One of the key factors for a successful SSF process is the selection of appropriate microorganisms that can grow on various cereal substrates and, simultaneously, synthesize a range of compounds in large enough quantities. Therefore, suitable microorganisms should meet the following criteria [29]: (a) sufficient coverage of the cereal substrate surface and penetration into the cereal particles for nutrient utilization, (b) production of necessary enzymes (e.g., amylases, proteases, lipases) for the hydrolysis of polymeric compounds in the substrate, (c) adequate growth at reduced water activity, (d) active biosynthetic machinery for the formation of desired compounds, (e) they must not produce any toxins, and (f) the ability to decrease the amount of anti-nutrient compounds in the substrate. To fulfil these criteria, screening of microorganisms has led to the selection of lower filamentous fungi, especially those belonging to Zygomycetes as the best candidates for SSF processes (Table 1). Amongst them, Thamnidium elegans, Cunninghamella echinulata, Cunninghamella elegans, and Mortierella (Umbelopsis) isabellina have been used as producers of gamma-linolenic acid (GLA) and Mortierella alpina as a producer of dihomo-gamma linolenic acid (DGLA), AA, and EPA [14].

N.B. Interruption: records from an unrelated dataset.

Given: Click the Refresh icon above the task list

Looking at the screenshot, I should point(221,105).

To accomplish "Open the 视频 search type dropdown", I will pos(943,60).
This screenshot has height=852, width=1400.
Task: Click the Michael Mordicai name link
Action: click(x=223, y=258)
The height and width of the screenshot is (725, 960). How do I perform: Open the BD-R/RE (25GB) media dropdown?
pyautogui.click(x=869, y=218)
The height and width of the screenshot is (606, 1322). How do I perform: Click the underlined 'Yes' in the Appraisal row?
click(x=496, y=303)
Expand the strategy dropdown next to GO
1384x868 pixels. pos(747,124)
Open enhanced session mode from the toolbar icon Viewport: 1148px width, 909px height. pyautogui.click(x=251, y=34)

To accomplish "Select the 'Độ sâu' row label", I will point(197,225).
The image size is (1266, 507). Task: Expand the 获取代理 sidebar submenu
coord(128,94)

Moreover, several Mucor strains [25,30] and Umbelospis isabellina [31,32] have been described to form both GLA and β-carotene. A variety of cereals and cereal products (e.g., rice bran, wheat bran, oat flakes, peeled barley) [33] and legumes [34] have been tested as useful substrates to achieve fermented products (FP) with a high PUFA content. In all cases, the amount of PUFA in the fermented mass was consistently lower when cereals were used as a sole substrate and/or without any pre-treatment. Therefore, microbial transformation of cereal substrates and legumes into a desired fermented mass requires optimization of the cultivation process.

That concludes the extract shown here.